To take things (maybe?) a step farther:

Back in… late August, iirc, I got to take an online workshop with Lee Harrington about sex magic. One of the things that came up, however briefly, in the discussion was the possibility of using sex magic specifically as a battery for destructive magic. For letting go, for releasing (hahaha…) people or events or emotional/physical/somatic Stuff. Storm Faerywolf describes the point of orgasm as the moment when we enter into constant dance of creation-and-destruction-and-creation[1], so I can see how that would work.

And I think about this, and about the ways that sexual trauma can be intergenerational whether or not incest is a thing in your particular family.

I think about how, after a particular relative died, my grandmother felt at liberty to tell my mom The Family Secret (in-so-far as it was a secret, which apparently, not so much). And my mom told me.

And I thought: That explains a LOT.

I think about how, years and years and YEARS later, the ritual I did using sex magic to “puncture my tank” in order to free up space for a better relationship to my own sexuality unexpectedly, wound up including me making a heartfelt phone call, if you want to call it that, to my maternal great-grandmother (who at least knew me in life) and to her mother, my great-great-grandmother, and telling them:

This shouldn’t have happened to you. I’m glad I’m alive, and that I’m the person I am, and that I have you as ancestors, even though it means I also have a rapist as an ancestor, but that doesn’t make your rape your fault, it doesn’t mean you deserved it. And it doesn’t mean you deserved to have your mother-daughter relationships fucked up all the way down our whole family line. None of us deserved that, and that includes you. That shouldn’t have happened to you, and I’m sorry it did.
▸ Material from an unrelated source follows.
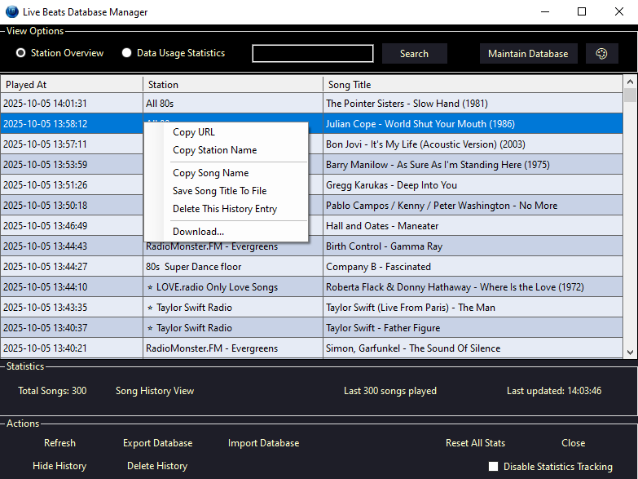Click Save Song Title To File
The image size is (638, 479).
tap(219, 191)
I really hope they heard me.

And I really hope they believe me.

 

… So.

Not exactly sex magic. But a ritual that involved it, and also involved talking to my biological ancestors. So… they can be combined. Apparently.

And then.

And then I take this a step farther. A step farther in a different direction, maybe, but still a step farther. And I think about age play. How being a Mommy, in the D/s sense, is having a net-positive effect on my own attachment Issues when my relationship with my Actual Mom was pretty fraught for about 3/4 of my life-to-date and has only recently started feeling comfortable after decades of feeling anything but. How, too, being in this explicitly sexual – and spiritually-sexual – relationship with someone who calls me “Mommy” is also potentially a path towards understanding and better-relating-to my Fetch, which is to say the part of my soul who is my inner child, my sexual self, and my shadow (all the parts of me I reject or keep hidden) all wrapped up in one gangly, adolescent-looking being.

Not entirely sure about that last bit, but… it feels relevant. It feels likely.

So I’m going with it.

 

Anyway.

Obviously this is all rambling Things And Stuff. But it was on my mind, and I wanted to talk about it. Maybe I’ll talk about it more later on.

But, for the moment, thank you for listening.

 

Cheers,

Ms Syren.

 

[1] Now I’m thinking of Neil Gaiman’s Endless, and how Destruction went off to build stuff, saying that every act of creation is also an act of destruction.